Gli Opeth, tralasciando i gusti personali, sono sicuramente una delle migliori realtà nel panorama musicale odierno. Da oltre 15 anni ormai ci hanno abituati ad un miscuglio pressoché perfetto di stili che presi singolarmente risulterebbero antitetici tra loro. I loro lavori si distinguono per la maestria con cui riescono ad amalgamare death metal e sezioni progressive/acustiche, ma non mancano episodi in cui è evidente la loro capacità di dedicarsi all'uno o all'altro stile (basta ascoltare, a riguardo, Damnation).

Di questa seconda categoria fa parte Heritage, decima fatica in studio del combo svedese, un album destinato a far parlare di sé (già dalla copertina, ad opera del grande Travis Smith, molto settantiana ma che ha spiazzato un po' tutti con quelle teste). Il materiale presente qui è nettamente diverso da qualunque cosa realizzata precedentemente: totale assenza di growl e di metal in generale, ma diverso anche da ciò che si può trovare in Damnation. Le dieci canzoni presenti sono infatti frutto di un progetto personale di Åkerfeldt oserei dire, con continui richiami al progressive rock degli anni d'oro ed un brano esplicitamente tributato a Ronnie James Dio.

Il disco si apre (e si chiude) con due tracce strumentali delicate, quasi a fare da cornice ad bel quadretto dove basta un po' di attenzione e cultura per scorgere decine di particolari, richiami ai gruppi che hanno influenzato Mikael. Il primo pezzo, la title track, vede la prima (ed unica, al momento) performance in studio di Joakim Svalberg, subentrato a Per Wiberg dopo la registrazione dell'album e qui impegnato al pianoforte.
Il singolo estratto, "The Devil's Orchard", si rivela uno dei migliori pezzi in una tracklist che, comunque, presenta una qualità costante in quanto a composizioni e performance. Seguono "I Feel the Dark", che alterna atmosfere oniriche a riffoni pesanti per poi chiudersi sfumando. "Slither" è la traccia più veloce del disco, con fortissimi richiami a quei capolavori dei Rainbow intitolati "Kill the King" e "Stargazer". La voce di Mikael, per quanto bella, non è quella del compianto Dio, ma il pezzo è forse uno dei più riusciti e sicuramente il più diretto del lotto.

> Materiale fornito:

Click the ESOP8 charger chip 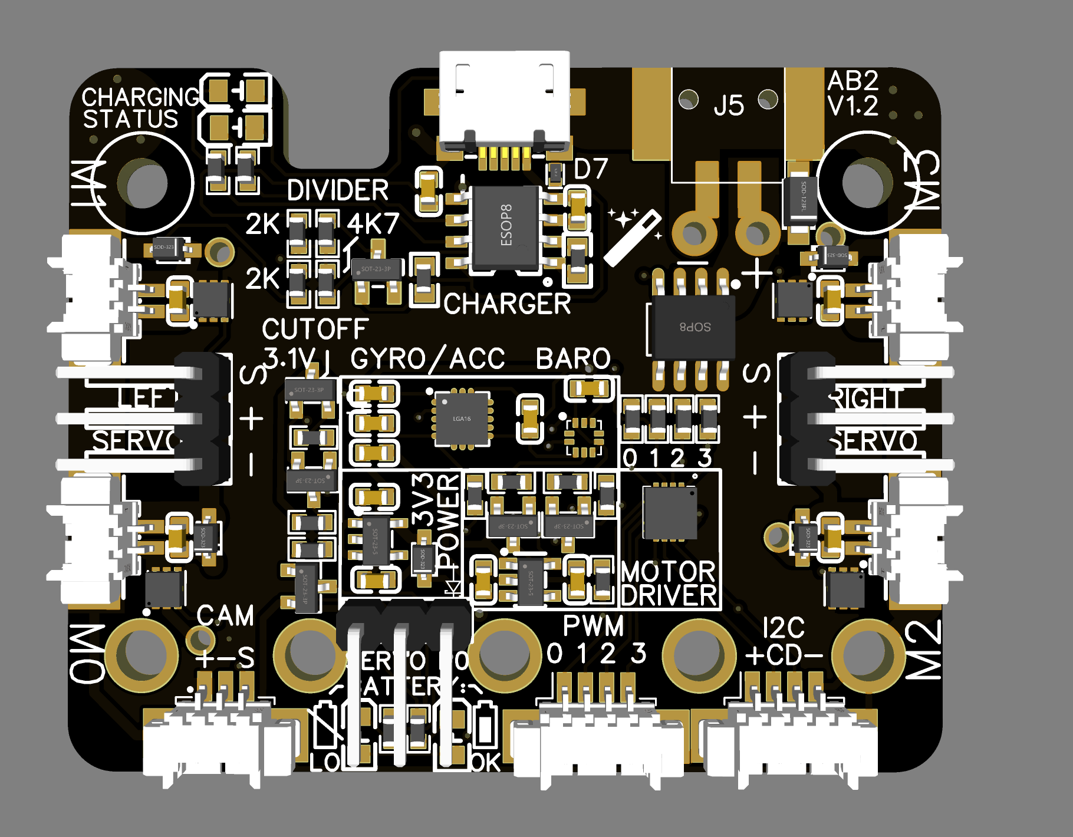(x=506, y=227)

> Attività da svolgere:
1. Secondo la recensione di Heritage, quale traccia del disco è la più veloce?
2. Traduci in inglese questa frase della recensione di Heritage: «Il singolo estratto, "The Devil's Orchard", si rivela uno dei migliori pezzi in una tracklist che, comunque, presenta una qualità costante in quanto a composizioni e performance.»
3. Riprendi la recensione di Heritage degli Opeth dopo l'ultima frase riportata.

> Risposte alle attività:
1. "Slither".

2. The single, "The Devil's Orchard," proves to be one of the best tracks on a tracklist that nonetheless shows consistent quality in terms of songwriting and performance.

3.
Si prosegue velocemente passando a "Nepenthe", brano atipico strutturato su atmosfere da luce soffusa, per poi sfociare in un paio di stacchi prog che richiamano vagamente il riff di tastiera di "Proclamation" dei Gentle Giant, il secondo dei quali culminante in un assolo di Akesson che ci ricorda (forse in maniera un po' invadente) di essere comunque uno shredder. "Haxprocess", con i suoi tempi dispari nella sezione centrale, ci traghetta verso "Famine", traccia esotica caratterizzata dalle percussioni di Alex Acuña (Weather Report e tanti altri) e da una sezione finale che pesa come un macigno, con richiami ai Jethro Tull dati dagli inserti al flauto (suonato da Björn J:son Lindh). Gli ultimi due pezzi propriamente detti, "The Lines in My Hand" e "Folklore" sono assolutamente tra i migliori: il primo è caratterizzato da una prima parte con un tiro costante e il basso possente di Mendez, e da una seconda che preme sull'acceleratore mostrando un Axenrot in grande spolvero; nell'altra sono subito ravvisabili dei richiami ai Camel (più precisamente, al riff portante di Echoes), per poi proseguire in uno stacco e in una parte finale da brividi che ricorda leggermente "Gates of Babylon" dei già citati Rainbow. Come detto prima, il disco si chiude con "Marrow of the Earth", una composizione alla chitarra che fa quasi riflettere e pensare a tutto ciò che si è appena ascoltato, quasi come sospesi in una dimensione intermedia.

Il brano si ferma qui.